- _Problem set_
A – For the forum reply on signed/unsigned comparisons, decide whether each statement agrees with it, answering yes or no and quoting the deciding words: (i) converting -2 from int to unsigned int gives 0xfffffffe when int is 32 bits; (ii) GCC handles the comparisons in a way that breaks the C/C++ language standards; (iii) in the second case, the comparison is between 0xfffffffd and 2.
B – Please quote the forum reply on signed/unsigned comparisons, starting at "J Decker <d3c...@gmail.com>" and ending at "C/C++ language standards.".

- _Text shown_

J Decker <d3c...@gmail.com> writes:
> Can the severity of signed/unsigned comparisons be raised, since GCC
> does not properly handle the comparisons.
GCC properly handles the comparisons according to the rules laid down in
the C/C++ language standards.
> int main()
>
> {
> int s = -2;
> unsigned int u = 0xFFFFFFFDU;
>
> if( s < u )
> printf( "okay\n" );
> else
> printf( "incorrect handling\n" ); // gets here
The language standards say that s is promoted from int to unsigned int
(C99 6.3.1.8). The conversion from int to unsigned int produces
0xfffffffe (assuming int is 32 bits) (C99 6.3.1.3). 0xfffffffe <
0xfffffffd is false.
> {
> int i = -2;
> unsigned u = 2;
> if (i < u) {
> // Does GCC get here? no, it doesn't
> printf( "Ya, of course\n" );
> }
> else
> printf( "gcc puked\n" ); // gets here
> }
Here the comparison is between 0xfffffffe and 2.
> {
>
> unsigned int i = -3;
> if( i < 0 )

- _Given material_
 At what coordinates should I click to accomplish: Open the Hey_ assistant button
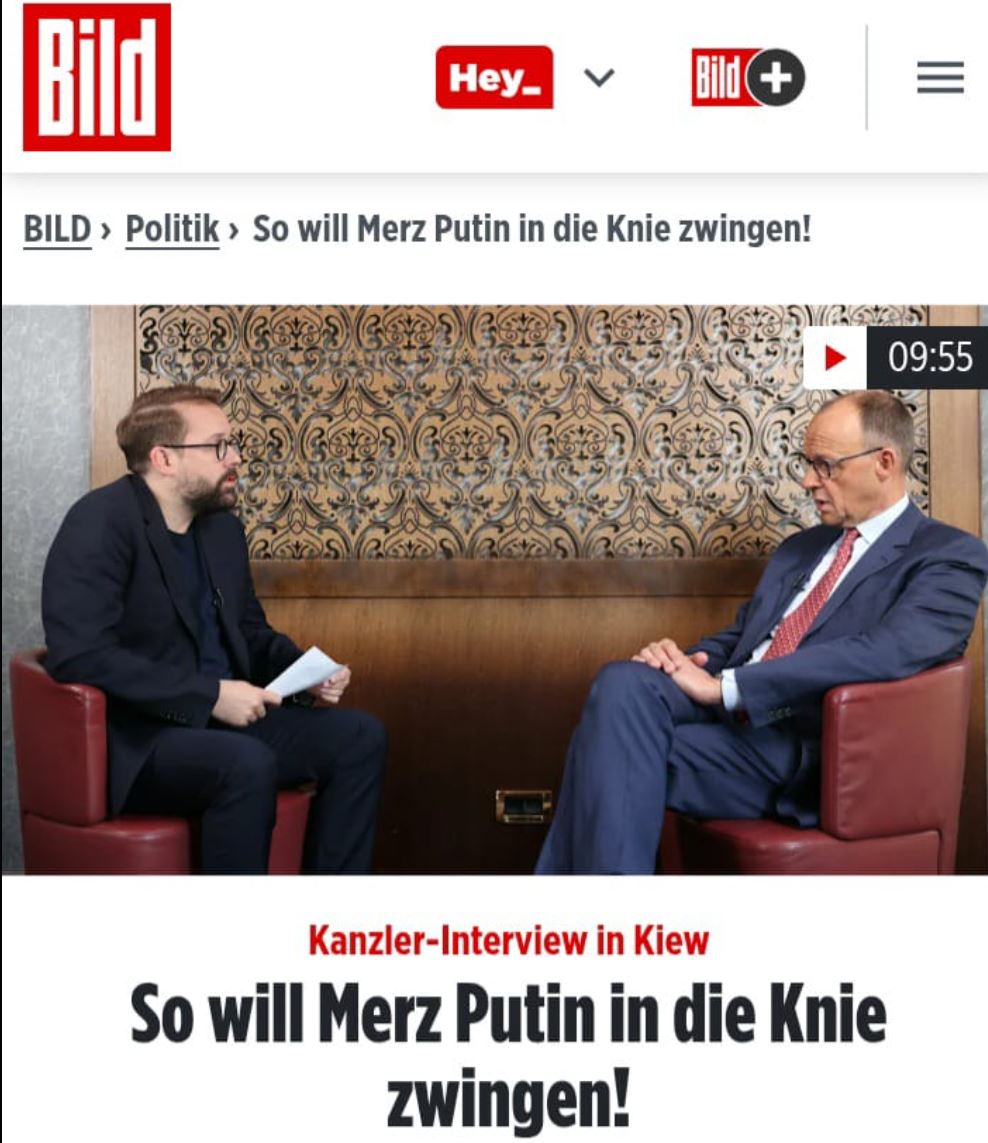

- _Results for each task_
A –
(i) Yes: "The conversion from int to unsigned int produces 0xfffffffe (assuming int is 32 bits)"
(ii) No: "GCC properly handles the comparisons according to the rules laid down in the C/C++ language standards."
(iii) No: "Here the comparison is between 0xfffffffe and 2."

B –
J Decker <d3c...@gmail.com> writes:
> Can the severity of signed/unsigned comparisons be raised, since GCC
> does not properly handle the comparisons.
GCC properly handles the comparisons according to the rules laid down in
the C/C++ language standards.